Dans le monde d'Alexandre
Les toiles d'Alexandre sont des halliers profonds où percent des fleurs rose.
Il me semble que d'ordinaire les peintres évitent le rose, à part Gauguin bien sûr qui en fait des fêtes barbares et audacieuses d'une étourdissante tendresse.
Vert et rose, ce que cela raconte
Les œuvres d'Alexandre sont des cascades végétales. On n'a jamais vu cela ! Des balades dans la canopée, des explorations dans les mers peuplées d'algues qui oscillent mollement loin des courants juste en-dessous de la « horse-line » où les matelots jadis jetaient les chevaux par-dessus bord pour alléger leur misérable coque. Les chevaux pénétraient alors dans les fastueuses pâtures des hauts fonds et devenaient immortels loin des hommes grossiers.
Alexandre explore sans cesse le vert cette couleur si nuancée qu’elle remonte à loin : l'Ordovicien supérieur, il y a 500 millions d'années. Bien avant l'homme et la feuille de vigne, juste après la chlorophylle. Céladon, glauque, smaragdin, jusqu'au Véronèse, et puis tant d'autres déclinaisons ... le vert arpente non sans malice, toutes les émotions. Néanmoins c'est une couleur dangereuse et mangeuse d'hommes, des crocs et des griffes peuvent s'y embusquer. Il faut traiter cette nuance avec amour et science pour se permettre de puiser en elle des souvenirs si lointains, des réminiscences de jungle et de savane, de couches sauvages et de fragrances légères. Sans cesse Alexandre peint ces panneaux mystérieux. C'est plus fort que lui. Il confie « j'aimerais bien m'en défaire », mais non ! il obéit et se soumet à cette quête impérieuse dont il nous offre les plus intimes replis.
Je ne sais pas comment se produit cette alchimie mais cette aventure trouve des échos chez celui qui regarde. Les fuchsias, les capucines, les nacarats festonnent les verts de futaies sur un rythme de mélodies antédiluviennes. On a envie de franchir ces frontières séculaires et entrer dans les tableaux.
L'homme moderne y retrouve d'antiques et très pures émotions. Une paix simple, une sorte de béatitude animale qui sait encore savourer un effluve de pivoine, une suavité d'acacia, le friselis d'une brise, la paix absolue des racines et des feuilles.
Les artistes qui savent encore transmettre de tels secrets sont rares.
Un mouvement et un repos, comme un exercice spirituel.
Quand il pose sa palette, Alexandre saisit la pointe à graver.
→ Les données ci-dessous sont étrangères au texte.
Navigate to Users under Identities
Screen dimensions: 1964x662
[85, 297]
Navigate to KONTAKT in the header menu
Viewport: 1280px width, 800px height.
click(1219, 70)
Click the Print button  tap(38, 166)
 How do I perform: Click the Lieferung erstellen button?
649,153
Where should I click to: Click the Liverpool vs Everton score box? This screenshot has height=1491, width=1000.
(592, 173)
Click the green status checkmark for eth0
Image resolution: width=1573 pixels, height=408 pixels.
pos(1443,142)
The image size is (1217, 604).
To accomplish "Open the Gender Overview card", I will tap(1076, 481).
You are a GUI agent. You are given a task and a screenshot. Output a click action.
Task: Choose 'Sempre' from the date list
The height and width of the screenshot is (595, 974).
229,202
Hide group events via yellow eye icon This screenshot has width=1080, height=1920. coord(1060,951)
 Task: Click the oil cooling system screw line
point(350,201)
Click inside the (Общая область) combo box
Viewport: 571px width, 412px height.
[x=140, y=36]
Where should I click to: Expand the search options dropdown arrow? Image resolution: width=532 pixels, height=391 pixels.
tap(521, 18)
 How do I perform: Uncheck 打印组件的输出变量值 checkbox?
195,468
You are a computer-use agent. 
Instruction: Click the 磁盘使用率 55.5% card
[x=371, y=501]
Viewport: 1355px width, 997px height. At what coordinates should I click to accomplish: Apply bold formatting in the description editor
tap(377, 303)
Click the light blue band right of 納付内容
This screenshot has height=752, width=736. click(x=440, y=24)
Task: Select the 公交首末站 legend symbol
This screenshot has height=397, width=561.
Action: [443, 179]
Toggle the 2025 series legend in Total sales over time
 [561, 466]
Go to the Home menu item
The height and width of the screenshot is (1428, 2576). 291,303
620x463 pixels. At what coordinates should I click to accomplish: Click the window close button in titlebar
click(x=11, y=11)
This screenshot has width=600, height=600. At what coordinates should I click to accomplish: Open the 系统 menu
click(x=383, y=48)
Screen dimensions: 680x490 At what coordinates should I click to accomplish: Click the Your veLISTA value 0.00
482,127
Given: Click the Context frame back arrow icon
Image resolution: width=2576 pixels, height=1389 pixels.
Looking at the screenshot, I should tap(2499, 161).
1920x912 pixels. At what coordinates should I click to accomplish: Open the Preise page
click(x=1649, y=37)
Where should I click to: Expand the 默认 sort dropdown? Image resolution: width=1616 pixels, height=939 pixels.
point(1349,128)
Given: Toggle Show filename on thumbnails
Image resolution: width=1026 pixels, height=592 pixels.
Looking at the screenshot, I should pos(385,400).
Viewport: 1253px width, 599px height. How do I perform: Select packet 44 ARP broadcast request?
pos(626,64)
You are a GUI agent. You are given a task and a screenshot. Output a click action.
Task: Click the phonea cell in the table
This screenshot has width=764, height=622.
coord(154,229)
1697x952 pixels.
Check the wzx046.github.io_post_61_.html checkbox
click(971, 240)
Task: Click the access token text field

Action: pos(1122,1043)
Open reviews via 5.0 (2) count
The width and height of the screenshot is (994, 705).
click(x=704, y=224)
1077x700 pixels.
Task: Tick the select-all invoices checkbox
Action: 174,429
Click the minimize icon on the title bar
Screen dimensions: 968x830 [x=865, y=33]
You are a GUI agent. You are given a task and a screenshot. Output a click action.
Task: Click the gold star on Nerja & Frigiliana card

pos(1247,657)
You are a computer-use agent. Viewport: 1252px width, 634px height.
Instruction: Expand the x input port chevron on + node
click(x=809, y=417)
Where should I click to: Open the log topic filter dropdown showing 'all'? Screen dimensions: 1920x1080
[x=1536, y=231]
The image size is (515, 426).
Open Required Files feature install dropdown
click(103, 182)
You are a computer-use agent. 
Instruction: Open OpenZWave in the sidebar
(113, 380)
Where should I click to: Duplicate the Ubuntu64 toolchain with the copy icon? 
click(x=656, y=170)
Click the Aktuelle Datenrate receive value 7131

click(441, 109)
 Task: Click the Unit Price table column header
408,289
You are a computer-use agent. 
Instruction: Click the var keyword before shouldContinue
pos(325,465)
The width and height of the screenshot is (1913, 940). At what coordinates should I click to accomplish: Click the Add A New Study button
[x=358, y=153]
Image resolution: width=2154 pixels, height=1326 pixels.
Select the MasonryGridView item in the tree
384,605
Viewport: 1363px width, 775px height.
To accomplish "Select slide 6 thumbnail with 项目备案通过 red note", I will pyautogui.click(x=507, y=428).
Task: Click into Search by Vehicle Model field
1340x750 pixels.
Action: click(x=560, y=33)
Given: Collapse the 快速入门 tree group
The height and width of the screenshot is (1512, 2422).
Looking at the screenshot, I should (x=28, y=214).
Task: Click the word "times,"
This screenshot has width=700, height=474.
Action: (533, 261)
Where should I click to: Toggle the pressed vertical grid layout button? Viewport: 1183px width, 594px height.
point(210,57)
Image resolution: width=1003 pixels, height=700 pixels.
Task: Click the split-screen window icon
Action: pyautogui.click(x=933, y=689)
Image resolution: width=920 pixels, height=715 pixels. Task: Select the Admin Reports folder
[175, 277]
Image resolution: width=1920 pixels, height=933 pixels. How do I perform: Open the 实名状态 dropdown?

Un art hélas en désuétude par les temps vains qui courent. Sur le cuivre l’artiste a ouvert naguère des brèches pour raconter d'autres histoires, des « rabelaiseries » ou des scènes ésotériques peuplées de squelettes et d'obèses ; on pense à Brueghel, lignée subtile et rustique qui sent le vin, la sueur et l'amour. Depuis, Alexandre a orienté son burin vers d'autres horizons sur un autre support, l'aluminium : il traque des formes lointaines, des sortes de galaxies perdues dans des nuages de gaz. On voit que c'est la même main à l’œuvre, la même quête émouvante et charnelle.